### Consegna
Riscrivi in forma più breve il paragrafo del brano da leggere che comincia con «1946: la mattina del 2 giugno», conservandone i fatti principali.

### Brano da leggere
• • • • • • •

1946: la mattina del 2 giugno a Modena il cielo è grigiastro. Fin dalle 6 la folla si è andata accalcando davanti alle sezioni. In città e nel resto d’Italia è il giorno del referendum istituzionale. A livello nazionale, è la prima volta che votano anche le donne. Monarchia o Repubblica? “Chi ha vinto” lo sappiamo tutti, ma cosa sono per i modenesi quegli anni sospesi tra la tragedia della seconda Guerra mondiale e i primi passi della ricostruzione? Come si vive in una città di case e fabbriche ridotte in macerie? Chi ci vive? Chi torna al lavoro? E quale lavoro, poi? I pochi posti disponibili… per chi sono? Fascisti, partigiani, vedove di guerra, giovani? E gli operai sindacalizzati? Le donne con figli? Quali parole e quali soluzioni possono trovare le prime amministratrici e i primi amministratori eletti dal popolo, dopo 20 anni di dittatura?

• • • • • • •

### Contenuto dei dati

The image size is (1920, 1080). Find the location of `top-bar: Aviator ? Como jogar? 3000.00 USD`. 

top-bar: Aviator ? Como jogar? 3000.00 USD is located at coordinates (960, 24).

• • • • • • •

### Risposta
Il 2 giugno 1946, sotto un cielo grigiastro, a Modena la folla si accalca davanti alle sezioni fin dalle 6 per il referendum istituzionale tra Monarchia e Repubblica. È la prima volta che a livello nazionale votano anche le donne. L'esito è noto, ma restano aperte le domande sulla vita dei modenesi negli anni tra la seconda Guerra mondiale e la ricostruzione. Come si vive in una città di case e fabbriche ridotte in macerie, chi torna al lavoro e a chi vanno i pochi posti disponibili? Tra i possibili destinatari ci sono fascisti, partigiani, vedove di guerra, giovani, operai sindacalizzati e donne con figli. Resta da capire quali parole e soluzioni possono trovare i primi amministratori eletti dal popolo dopo 20 anni di dittatura.